Yes. TRON transactions are atomic: since execution was interrupted, every change was rolled back and the tokens stayed on your address. You can verify it in a minute: open your address on Tronscan and check the USDT balance — it has not changed.
Will the TRX burned in the failed transaction be refunded?
No. Burned TRX is the network's payment for work the virtual machine already performed, and on abnormal termination the maximum allowed by the fee_limit parameter is deducted. That part is not refundable — which is exactly why it pays to secure Energy in advance instead of falling back to burning.
Can a FAILED transfer still "arrive" later?
No. FAILED is a final status: the transaction is already recorded on the blockchain as not executed, and the network will never retry it. To send the money, create a new transaction.

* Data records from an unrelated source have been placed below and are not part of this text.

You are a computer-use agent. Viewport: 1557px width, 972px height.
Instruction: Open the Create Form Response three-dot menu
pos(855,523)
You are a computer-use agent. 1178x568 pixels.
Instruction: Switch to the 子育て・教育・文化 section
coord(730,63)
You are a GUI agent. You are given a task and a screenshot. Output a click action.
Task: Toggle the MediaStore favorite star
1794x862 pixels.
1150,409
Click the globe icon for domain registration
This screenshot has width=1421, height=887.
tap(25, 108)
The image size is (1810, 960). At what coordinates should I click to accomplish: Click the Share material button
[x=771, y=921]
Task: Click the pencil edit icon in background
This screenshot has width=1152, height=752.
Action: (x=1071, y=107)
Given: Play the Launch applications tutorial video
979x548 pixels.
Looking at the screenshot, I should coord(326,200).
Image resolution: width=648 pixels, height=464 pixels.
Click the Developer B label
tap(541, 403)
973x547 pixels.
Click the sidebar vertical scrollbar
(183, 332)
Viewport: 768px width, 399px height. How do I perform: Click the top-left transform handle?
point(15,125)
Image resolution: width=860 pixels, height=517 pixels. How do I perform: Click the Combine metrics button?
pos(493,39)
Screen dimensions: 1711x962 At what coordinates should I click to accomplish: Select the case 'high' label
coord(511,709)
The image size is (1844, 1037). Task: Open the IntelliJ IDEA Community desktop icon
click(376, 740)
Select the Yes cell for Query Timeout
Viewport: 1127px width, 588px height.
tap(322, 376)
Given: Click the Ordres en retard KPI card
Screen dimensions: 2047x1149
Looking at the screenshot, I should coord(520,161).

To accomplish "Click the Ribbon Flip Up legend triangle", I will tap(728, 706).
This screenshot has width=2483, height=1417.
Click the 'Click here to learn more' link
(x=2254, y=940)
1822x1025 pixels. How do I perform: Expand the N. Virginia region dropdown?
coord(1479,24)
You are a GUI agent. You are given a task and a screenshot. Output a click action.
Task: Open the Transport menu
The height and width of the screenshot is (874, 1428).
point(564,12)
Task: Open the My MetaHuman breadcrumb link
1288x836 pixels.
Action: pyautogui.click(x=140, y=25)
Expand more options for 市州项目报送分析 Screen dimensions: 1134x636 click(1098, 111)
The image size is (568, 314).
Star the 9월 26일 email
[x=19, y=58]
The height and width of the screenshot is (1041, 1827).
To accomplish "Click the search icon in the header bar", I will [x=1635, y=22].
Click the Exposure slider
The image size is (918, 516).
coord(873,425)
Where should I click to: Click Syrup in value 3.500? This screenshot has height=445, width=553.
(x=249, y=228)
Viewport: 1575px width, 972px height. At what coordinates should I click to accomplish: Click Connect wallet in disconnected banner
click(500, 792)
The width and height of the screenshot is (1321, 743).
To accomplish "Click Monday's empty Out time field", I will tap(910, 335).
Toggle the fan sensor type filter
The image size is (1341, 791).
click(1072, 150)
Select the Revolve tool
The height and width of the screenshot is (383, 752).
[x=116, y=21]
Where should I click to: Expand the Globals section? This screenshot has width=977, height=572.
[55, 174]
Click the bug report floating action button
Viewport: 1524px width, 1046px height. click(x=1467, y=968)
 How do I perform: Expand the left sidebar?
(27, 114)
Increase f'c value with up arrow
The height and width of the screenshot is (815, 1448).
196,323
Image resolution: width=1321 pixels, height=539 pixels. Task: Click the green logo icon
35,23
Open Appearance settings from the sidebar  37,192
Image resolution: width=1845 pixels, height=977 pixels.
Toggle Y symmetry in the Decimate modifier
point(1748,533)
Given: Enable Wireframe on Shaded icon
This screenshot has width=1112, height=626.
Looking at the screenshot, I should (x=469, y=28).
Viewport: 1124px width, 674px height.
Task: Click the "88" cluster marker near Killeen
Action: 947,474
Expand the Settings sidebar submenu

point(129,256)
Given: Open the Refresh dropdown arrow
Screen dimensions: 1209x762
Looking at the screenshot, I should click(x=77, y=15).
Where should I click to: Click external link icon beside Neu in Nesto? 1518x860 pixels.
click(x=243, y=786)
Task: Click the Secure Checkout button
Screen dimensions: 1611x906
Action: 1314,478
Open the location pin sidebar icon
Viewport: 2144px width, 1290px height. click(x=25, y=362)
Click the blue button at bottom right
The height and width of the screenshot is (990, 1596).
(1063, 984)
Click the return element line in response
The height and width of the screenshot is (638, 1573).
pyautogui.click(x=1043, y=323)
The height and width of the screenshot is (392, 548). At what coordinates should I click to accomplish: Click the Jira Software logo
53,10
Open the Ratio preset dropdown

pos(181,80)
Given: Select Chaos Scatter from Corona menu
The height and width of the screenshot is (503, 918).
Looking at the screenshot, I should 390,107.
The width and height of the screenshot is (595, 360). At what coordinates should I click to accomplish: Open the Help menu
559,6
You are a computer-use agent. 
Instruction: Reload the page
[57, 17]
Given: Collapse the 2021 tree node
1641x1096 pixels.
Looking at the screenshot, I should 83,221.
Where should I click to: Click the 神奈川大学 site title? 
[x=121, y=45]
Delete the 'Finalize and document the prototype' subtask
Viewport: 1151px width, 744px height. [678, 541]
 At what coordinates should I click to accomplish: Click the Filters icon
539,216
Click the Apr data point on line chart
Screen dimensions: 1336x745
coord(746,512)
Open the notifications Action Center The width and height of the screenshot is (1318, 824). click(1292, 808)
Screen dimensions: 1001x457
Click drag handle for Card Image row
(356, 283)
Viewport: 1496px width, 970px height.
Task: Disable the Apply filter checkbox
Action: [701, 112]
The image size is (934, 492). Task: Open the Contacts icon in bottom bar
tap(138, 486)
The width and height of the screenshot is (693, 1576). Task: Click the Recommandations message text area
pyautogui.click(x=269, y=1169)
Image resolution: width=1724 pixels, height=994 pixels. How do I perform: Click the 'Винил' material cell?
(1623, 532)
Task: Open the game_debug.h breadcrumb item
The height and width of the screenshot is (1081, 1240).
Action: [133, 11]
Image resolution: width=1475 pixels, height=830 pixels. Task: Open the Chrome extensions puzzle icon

How much Energy do I need for a USDT transfer to definitely go through?
About 64,285 units for a transfer to an address that already holds USDT, and about 130,285 units if the recipient has never held the token. These are actual values from USDT contract transactions on Tronscan as of July 2026; before sending, sanity-check the cost against recent contract transactions.
Why didn't my wallet warn me there wasn't enough Energy?
The wallet estimates the cost in advance, but the network executes the transaction based on the actual state at the moment it is included in a block. The estimate most often diverges from reality when the recipient does not hold USDT yet (the cost nearly doubles) or when rented Energy expired between the estimate and the send.
What is fee_limit and should I increase it?
It is the maximum TRX a transaction may burn during execution; the parameter is set when the transaction is created. Mobile wallets usually set it automatically. Raising it manually makes sense when you work via an API: the limit must cover the full execution cost with a margin, otherwise execution aborts with OUT_OF_ENERGY.
How do I check how much Energy I have right now?
Open your address page on Tronscan — the resource block shows your available Energy and Bandwidth. Most wallets (TronLink, Trust Wallet) show the same numbers in the account details.
Is it safe to resend — could the amount be sent twice?
It is safe. The failed transaction moved no tokens, so the resend is the first and only real transfer. There will be no double spend: the old transaction stays on the blockchain forever with a FAILED status and zero USDT moved.